When it comes to horsekeeping facilities, I am very particular. Not only do I want a safe and sturdy barn that is comfortable and healthy for my horses, but I also want the barn to run efficiently, be easy to maintain, and have that special ambiance. That's because I spend more time at my barn than in my house!

Before we settled in Colorado in 1983, my husband Richard Klimesh and I had owned and leased horse acreages in Canada and seven states from Alaska to Arizona and from Oregon to Illinois. During that time, we experienced quite a variety of weather and encountered topography and soil ranging from rocky mountains to desert to lush farmland to swampland. And we saw all kinds of horse barns -- dank dungeons, luxurious people palaces, wind tunnels, ammonia factories, sweatboxes, flimsy ticky-tacks, chewed down and patched up shacks, and barns that rained inside when it wasn't raining outside.We also saw a handful of barns that were just right. We learned that there are certain things that just don't work well for horses, whereas other layouts and materials make horsekeeping sweet.

When we designed my current barn, we employed the good ideas we'd gathered over the years. Like many of our projects, the barn started on a napkin in a restaurant. From that, we honed the plan, inserting all of the necessary details. Then, Richard masterfully crafted a barn that suits my particular needs perfectly.

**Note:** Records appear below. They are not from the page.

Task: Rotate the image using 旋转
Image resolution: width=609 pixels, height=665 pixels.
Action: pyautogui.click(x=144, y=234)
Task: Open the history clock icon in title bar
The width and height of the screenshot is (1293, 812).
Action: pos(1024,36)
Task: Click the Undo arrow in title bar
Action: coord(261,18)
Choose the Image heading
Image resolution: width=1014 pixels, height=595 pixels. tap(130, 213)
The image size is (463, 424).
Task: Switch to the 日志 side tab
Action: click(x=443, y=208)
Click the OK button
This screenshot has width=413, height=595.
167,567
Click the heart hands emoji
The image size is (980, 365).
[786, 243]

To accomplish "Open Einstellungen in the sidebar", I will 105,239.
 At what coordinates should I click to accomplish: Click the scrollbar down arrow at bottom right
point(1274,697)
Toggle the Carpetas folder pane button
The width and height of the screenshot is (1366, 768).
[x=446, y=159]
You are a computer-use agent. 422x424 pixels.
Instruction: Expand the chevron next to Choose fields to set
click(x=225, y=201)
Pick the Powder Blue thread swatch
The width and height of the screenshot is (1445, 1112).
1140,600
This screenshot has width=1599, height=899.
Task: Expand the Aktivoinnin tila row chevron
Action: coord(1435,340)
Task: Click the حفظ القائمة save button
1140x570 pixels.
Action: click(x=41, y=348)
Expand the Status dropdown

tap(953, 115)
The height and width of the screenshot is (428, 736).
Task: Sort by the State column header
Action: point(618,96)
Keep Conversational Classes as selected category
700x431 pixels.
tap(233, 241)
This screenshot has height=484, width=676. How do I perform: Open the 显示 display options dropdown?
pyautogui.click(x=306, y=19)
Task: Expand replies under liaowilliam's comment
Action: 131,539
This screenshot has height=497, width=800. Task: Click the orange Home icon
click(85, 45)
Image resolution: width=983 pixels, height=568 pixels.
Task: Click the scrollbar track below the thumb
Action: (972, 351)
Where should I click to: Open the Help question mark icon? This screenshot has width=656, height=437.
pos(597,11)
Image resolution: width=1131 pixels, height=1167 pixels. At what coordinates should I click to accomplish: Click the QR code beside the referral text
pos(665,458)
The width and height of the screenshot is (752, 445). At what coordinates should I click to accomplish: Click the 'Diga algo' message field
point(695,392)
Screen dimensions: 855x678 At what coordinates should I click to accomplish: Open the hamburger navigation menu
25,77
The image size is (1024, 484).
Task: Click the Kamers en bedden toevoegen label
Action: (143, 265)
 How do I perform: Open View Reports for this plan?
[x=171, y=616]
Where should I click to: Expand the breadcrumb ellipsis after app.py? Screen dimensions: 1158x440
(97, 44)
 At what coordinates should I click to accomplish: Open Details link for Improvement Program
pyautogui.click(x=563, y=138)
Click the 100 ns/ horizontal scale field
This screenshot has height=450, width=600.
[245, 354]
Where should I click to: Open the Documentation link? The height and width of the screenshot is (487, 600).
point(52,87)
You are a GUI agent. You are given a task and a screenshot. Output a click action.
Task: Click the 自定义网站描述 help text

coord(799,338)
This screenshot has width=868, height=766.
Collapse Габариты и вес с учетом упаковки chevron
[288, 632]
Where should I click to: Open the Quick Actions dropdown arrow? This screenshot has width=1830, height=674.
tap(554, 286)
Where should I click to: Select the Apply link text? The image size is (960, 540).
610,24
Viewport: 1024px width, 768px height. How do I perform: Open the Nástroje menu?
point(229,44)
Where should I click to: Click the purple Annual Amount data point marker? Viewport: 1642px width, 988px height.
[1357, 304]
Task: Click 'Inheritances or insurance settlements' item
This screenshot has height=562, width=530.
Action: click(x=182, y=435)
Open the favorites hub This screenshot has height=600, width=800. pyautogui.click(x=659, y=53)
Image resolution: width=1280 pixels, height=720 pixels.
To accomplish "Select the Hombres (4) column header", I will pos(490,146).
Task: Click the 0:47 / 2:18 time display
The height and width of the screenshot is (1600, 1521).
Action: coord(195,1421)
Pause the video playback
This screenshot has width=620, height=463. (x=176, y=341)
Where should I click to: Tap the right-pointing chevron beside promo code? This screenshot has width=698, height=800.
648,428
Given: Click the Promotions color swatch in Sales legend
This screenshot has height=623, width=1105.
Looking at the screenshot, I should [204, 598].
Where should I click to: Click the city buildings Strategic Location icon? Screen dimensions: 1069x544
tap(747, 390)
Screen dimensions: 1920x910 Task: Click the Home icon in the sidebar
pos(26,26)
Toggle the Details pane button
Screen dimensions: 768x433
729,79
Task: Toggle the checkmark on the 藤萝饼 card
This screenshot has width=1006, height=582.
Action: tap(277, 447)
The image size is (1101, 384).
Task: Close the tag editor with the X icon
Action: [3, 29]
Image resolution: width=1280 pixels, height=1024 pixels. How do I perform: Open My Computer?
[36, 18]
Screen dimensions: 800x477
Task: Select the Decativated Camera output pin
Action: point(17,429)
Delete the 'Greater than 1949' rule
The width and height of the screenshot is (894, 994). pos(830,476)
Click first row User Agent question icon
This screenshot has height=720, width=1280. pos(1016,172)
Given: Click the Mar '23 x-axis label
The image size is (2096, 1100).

I usually have between six and eight horses (from foals to seniors) in various stages of training and management. With no children or employees to help, the "Klim Team" does it all. I'm responsible for the health care and training, and Richard heads up facilities' design and maintenance. In addition to that, we both are full-time photojournalists, book authors, and together work as a video production team. The term "spare time" just isn't in our vocabulary. That's why we both appreciate an efficient set up that facilitates daily chores and routine tasks.

Because all of my training and riding and the majority of our photo and video shoots start at the barn, my tack room functions as command central. Not only do I store tack and equipment there, but veterinary supplies, horse records, film, daily shot lists, and storyboards are kept there as well. In addition, the tack room has a section where I clean, repair, and launder horse items. The wash rack and grooming area make up a full-service equine "beauty salon" complete with overhead infrared heater and a central vacuum for grooming horses and blankets. There are varied places to tie horses, which is a necessity for photo/video shoots when I need to have a few groomed and tacked horses ready at a moment's notice.

Where we live, we have a full spectrum of seasonal weather -- from frigid winter winds to blazing summer sun at 7,000 feet in the foothills of the Colorado Rockies. So we designed the barn to provide comfortable shelter from both. In the last chapter of this book, I'll take you on a personal tour of my barn, which, I hope, will help you come up with some ideas that will work for you.

Building a horse barn is a big deal. It requires considerable space and lots of labor, money, and time. The more time you invest in the planning of your horse barn, the less redesigning and remodeling you'll have to do.

I know I'm somewhat biased because Richard is my best buddy and husband of over 25 years, but he has built me some great horse facilities and has practical ideas and suggestions for horse housing. That's why I'm so glad that he is sharing his knowledge and our collective horsekeeping experience with you.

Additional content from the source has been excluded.